Is it “worth it”? If you have limited time on O‘ahu and want Pearl Harbor plus a North Shore sampler without planning overhead, I’d say yes. If you’d rather linger, explore slowly, or don’t like tight schedules, you may feel the $500 is buying speed more than depth.
One more cost-related consideration: Pearl Harbor security restricts what you can bring. It’s not a dollar issue, but if you arrive with too much stuff (like a backpack), you might have extra steps or storage fees for bags.
Should you book from Kona?
Book this tour if you want:
- Pearl Harbor + USS Arizona Memorial as the anchor of your O‘ahu day
- a guided loop that hits North Shore viewpoints, plus Dole and a lunch stop near Kahuku Sugar Mill
- a structured day that starts quickly after your flight lands
Skip it if:
- you hate tight timing and prefer to spend long hours in one place
- you’re traveling with a lot of gear and don’t want to adjust to Pearl Harbor bag rules and no-backpack policies
- you want a slow, countryside-style “wander” on O‘ahu rather than a curated highlights drive
One last reality check: operations can go wrong sometimes, and there was at least one reported case of a booking error where the trip didn’t happen as expected. If you go ahead, save your confirmation details and keep communication channels open with the provider so you’re not stuck trying to untangle problems later.
FAQ
FAQ
How long is the Pearl Harbor and O‘ahu circle island tour from Kona?
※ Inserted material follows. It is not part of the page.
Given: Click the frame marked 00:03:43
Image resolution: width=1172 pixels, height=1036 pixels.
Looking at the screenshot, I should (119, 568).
The tour duration is listed as 9 hours.
What’s included in the price?
The included items are roundtrip transportation from the Big Island of Hawai‘i, plus the live English guide and guided Pearl Harbor and O‘ahu sightseeing stops described in the plan.
Are meals included?
No. Food and drinks are not included, and lunch is on your own around the Kahuku Sugar Mill area.
Where does pickup happen after you arrive in Honolulu?
You’re picked up at the curbside of Honolulu International Airport.
Does the tour include the USS Arizona Memorial?
Yes. The plan includes boarding a Navy launch to the USS Arizona Memorial.
What happens at Pearl Harbor before the memorial visit?
You’ll watch a short Pearl Harbor documentary video and explore museum exhibits at the Pearl Harbor Visitor Center area before the memorial portion.
Is the tour wheelchair accessible?
Yes, the tour is listed as wheelchair accessible.
Are backpacks allowed?
No. Backpacks are not allowed.
What are the bag rules for Pearl Harbor security?
For security reasons, no bags are allowed in the Pearl Harbor Visitor Center. If you need storage, bags may be checked and stored for a fee, and the tour advises bringing only essentials.
Can I cancel or pay later?
The tour offers free cancellation up to 24 hours in advance for a full refund, and it also offers reserve now & pay later options.